Insurance companies in Florida are increasingly invoking a right to make repairs. It creates a hornet’s nest because the policyholder may get left with a delayed and insufficient repair. Then, what happens?
A recent case, Vainberg v. Avatar Property & Casualty Insurance Company,1 indicates that a new contract is created by invoking the right to repair and the insurance company has duties to perform the repair:
Under Florida law, ‘when the insurer makes its election to repair, that election is binding upon the insured and creates a new contract under which the insurer is bound to [perform repairs] within a reasonable time.’ Drew, 920 So. 2d at 835 (emphasis in original) (quoting Travelers Indem. Co. v. Parkman, 300 So. 2d 284, 285 (Fla. 4th DCA 1974)). Therefore, in a situation where the option to repair has been invoked, the insured and the insurer would become parties to a separate repair contract wherein the insurer is obligated to perform repairs which will adequately return the insured property to its pre-loss condition. See Siegle v. Progressive Consumers Ins. Co., 819 So. 2d 732, 739 (Fla. 2002).
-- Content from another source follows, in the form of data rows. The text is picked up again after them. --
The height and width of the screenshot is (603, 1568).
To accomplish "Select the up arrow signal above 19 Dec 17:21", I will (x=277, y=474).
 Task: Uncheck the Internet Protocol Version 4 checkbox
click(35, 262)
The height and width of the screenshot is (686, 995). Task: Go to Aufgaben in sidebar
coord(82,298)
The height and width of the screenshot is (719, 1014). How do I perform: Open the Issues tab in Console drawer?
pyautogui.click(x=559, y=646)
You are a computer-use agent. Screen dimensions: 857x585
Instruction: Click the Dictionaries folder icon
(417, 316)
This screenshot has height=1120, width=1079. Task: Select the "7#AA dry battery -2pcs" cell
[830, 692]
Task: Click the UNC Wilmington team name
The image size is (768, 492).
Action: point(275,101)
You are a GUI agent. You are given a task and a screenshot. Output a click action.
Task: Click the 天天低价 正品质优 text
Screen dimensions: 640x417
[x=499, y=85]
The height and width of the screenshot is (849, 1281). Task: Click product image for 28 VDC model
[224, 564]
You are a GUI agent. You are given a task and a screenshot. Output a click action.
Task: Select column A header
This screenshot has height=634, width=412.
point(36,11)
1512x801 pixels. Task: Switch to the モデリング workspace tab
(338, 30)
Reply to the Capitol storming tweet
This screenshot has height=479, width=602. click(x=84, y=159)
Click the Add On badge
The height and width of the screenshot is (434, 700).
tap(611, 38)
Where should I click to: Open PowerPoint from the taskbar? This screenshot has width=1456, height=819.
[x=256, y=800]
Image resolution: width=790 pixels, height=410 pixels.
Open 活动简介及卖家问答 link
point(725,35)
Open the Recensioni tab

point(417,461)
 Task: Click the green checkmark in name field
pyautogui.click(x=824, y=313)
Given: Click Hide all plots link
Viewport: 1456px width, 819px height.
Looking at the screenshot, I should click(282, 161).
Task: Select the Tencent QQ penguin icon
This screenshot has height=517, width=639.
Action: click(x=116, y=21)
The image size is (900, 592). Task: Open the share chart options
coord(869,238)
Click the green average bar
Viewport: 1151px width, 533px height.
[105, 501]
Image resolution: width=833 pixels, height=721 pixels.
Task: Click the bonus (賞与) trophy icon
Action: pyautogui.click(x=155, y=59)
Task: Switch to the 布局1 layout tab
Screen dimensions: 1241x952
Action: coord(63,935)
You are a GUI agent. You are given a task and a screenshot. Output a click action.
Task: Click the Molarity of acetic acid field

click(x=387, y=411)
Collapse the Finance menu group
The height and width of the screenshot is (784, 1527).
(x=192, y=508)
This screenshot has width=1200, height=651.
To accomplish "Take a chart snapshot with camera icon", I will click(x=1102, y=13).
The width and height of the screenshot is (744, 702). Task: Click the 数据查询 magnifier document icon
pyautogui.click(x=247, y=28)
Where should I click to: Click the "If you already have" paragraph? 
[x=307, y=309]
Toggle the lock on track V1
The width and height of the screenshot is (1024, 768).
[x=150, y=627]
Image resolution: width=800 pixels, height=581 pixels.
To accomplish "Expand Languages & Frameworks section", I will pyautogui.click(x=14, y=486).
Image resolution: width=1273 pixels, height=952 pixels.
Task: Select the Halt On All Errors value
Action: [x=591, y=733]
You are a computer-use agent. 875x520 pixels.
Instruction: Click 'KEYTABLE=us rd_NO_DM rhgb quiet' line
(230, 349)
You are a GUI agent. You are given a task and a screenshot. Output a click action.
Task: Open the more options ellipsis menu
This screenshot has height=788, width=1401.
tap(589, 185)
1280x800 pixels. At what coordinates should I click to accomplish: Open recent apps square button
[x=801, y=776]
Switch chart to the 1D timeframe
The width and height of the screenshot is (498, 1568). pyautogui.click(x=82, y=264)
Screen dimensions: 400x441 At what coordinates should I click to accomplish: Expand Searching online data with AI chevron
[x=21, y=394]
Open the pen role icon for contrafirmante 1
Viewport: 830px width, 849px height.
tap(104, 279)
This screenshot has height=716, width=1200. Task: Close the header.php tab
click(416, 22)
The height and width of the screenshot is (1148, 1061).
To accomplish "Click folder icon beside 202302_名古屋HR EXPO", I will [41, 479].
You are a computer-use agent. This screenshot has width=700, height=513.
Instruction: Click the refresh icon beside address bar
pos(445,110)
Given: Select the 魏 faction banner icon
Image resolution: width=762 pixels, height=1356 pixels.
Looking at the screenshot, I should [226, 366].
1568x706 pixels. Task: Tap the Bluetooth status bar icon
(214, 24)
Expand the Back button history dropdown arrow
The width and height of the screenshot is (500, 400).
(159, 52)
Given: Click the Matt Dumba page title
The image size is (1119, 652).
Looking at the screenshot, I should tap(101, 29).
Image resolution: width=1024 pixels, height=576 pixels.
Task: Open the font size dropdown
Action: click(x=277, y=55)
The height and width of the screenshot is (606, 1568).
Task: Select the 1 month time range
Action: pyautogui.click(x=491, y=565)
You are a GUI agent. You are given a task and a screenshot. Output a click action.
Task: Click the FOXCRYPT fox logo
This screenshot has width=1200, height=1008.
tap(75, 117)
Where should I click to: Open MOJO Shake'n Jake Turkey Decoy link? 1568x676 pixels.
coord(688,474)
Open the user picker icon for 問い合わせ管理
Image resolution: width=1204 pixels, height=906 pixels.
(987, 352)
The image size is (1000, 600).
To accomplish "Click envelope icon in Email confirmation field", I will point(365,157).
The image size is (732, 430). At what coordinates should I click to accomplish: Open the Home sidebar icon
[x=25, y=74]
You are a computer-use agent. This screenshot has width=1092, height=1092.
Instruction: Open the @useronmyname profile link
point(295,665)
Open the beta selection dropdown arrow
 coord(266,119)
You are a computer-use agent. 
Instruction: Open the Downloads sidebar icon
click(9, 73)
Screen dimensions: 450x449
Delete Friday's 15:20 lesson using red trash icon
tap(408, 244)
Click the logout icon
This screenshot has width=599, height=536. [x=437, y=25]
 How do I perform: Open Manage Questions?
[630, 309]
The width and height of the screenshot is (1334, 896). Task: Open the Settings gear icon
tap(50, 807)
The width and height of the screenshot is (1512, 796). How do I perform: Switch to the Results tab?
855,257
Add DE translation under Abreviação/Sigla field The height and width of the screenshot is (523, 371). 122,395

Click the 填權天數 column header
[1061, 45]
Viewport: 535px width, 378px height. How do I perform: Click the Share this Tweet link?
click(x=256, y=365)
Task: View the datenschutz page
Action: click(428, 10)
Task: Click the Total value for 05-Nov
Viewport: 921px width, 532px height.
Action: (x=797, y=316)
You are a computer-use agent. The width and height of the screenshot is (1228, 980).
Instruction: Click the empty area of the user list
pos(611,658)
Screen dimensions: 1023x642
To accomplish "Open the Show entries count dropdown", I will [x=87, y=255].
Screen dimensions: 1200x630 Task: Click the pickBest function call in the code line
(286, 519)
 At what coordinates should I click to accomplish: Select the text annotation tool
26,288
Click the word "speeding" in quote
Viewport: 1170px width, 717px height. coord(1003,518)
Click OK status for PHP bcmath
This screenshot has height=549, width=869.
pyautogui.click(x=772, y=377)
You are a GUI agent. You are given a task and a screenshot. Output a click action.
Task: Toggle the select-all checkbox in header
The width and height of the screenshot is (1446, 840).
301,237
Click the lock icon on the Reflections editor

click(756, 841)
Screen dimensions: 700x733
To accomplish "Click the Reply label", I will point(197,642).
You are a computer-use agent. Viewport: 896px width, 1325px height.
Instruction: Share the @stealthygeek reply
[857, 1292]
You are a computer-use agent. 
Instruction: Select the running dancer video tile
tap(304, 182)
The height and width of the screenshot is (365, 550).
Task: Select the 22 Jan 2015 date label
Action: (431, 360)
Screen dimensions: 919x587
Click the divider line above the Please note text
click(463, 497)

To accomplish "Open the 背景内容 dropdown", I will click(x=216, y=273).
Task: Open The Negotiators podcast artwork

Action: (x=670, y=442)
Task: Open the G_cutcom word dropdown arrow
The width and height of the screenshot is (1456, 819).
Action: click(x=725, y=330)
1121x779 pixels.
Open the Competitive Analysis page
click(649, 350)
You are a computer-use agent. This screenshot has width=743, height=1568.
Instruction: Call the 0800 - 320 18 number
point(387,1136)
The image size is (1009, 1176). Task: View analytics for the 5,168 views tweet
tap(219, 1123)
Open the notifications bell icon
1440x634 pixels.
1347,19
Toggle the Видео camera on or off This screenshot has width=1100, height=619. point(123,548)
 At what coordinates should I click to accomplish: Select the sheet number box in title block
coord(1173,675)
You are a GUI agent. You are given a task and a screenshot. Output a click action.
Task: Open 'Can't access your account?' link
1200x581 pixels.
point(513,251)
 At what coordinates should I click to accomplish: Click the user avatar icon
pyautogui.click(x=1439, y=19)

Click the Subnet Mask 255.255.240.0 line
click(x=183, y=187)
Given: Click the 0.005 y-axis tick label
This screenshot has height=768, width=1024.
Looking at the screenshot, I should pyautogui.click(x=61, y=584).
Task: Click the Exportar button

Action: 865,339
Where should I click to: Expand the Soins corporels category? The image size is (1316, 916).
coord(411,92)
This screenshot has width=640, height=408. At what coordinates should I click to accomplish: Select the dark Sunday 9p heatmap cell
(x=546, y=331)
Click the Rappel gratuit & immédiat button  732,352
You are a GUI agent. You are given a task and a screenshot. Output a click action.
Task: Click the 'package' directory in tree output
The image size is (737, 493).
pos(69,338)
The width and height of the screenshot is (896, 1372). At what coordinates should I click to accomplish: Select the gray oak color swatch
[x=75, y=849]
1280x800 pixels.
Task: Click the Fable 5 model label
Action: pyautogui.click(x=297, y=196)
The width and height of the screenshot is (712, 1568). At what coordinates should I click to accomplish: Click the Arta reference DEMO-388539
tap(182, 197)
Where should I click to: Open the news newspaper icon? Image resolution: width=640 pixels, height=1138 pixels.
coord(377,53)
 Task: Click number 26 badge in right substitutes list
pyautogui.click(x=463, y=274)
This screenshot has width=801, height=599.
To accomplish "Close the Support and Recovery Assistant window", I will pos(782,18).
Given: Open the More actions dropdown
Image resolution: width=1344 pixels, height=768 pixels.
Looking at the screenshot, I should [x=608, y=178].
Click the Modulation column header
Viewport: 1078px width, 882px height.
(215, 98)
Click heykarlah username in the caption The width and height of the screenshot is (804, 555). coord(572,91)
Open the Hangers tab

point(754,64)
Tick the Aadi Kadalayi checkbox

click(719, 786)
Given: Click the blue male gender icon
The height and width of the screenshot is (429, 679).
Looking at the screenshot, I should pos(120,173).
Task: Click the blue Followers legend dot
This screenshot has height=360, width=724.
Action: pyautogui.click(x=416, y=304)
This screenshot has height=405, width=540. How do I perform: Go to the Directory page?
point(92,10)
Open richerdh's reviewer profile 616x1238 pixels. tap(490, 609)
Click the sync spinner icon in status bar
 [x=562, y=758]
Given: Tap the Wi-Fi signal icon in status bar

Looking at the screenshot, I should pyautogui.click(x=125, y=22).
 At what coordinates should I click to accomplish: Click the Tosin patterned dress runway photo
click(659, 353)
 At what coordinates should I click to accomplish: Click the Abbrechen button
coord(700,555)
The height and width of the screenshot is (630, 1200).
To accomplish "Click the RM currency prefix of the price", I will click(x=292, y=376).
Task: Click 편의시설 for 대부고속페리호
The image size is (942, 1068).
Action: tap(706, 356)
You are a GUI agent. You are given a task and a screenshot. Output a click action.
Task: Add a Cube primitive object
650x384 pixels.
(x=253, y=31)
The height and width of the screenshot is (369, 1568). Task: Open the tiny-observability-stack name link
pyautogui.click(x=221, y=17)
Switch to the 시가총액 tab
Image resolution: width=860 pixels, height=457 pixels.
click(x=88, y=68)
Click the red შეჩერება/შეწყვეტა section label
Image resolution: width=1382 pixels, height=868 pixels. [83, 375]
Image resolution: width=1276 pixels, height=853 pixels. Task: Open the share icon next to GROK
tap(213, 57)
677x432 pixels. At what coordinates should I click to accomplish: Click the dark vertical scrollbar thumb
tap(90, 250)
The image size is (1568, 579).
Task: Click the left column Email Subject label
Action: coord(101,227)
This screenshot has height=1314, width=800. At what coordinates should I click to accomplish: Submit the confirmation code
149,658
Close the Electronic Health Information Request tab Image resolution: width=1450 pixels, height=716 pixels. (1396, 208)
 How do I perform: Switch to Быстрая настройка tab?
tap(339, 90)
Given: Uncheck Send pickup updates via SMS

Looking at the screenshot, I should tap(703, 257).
Historically, insurance companies rarely invoked this option. It is fraught with problems including poor performance of the repair. Accordingly, while analyzing this case of a repair gone awry, the court stated:
In Drew, we held that ‘[w]here the insurer breaches this new contract to repair, it becomes liable for the damages proximately caused by this breach.’ 920 So. 2d at 835. As such, when an option to repair has been invoked but the repairs were not adequately performed, an insured may be entitled to damages caused by the insufficient repairs outside of the scope of the subject policy of insurance. See id.
Here, pursuant to Drew, a repair contract was formed when Insurer completed an inspection of the property and elected to repair appellants’ damaged floors. The repair contract is separate and distinct from the policy agreement between appellants and Insurer. By virtue of that contract, Insurer hired a contractor who replaced the floors. After the contractor finished, appellants reported to Insurer that the repairs made by the contractor were inadequate because they were unsightly, quick fixes that diminished the appearance and value of the condominium. Pursuant to Drew, because the repairs were not adequately performed, appellants alleged that they were entitled to damages caused by the defective workmanship.
The bottom line is that insurance companies who go into the construction business do so at their own peril. If getting an insured timely paid for the fair and full amount of the covered loss is a problem, actually doing the repair often opens an entire new can of worms for the insurer, which can be far costlier than just paying the claim.
Thought For The Day
You can dream, create, design, and build the most wonderful place in the world. But it requires people to make the dream a reality.
1 Vainberg v. Avatar Prop. & Cas. Ins. Co., 46 Fla. L. Weekly D1141d, — So.3d — (Fla. 4th DCA May 19, 2021).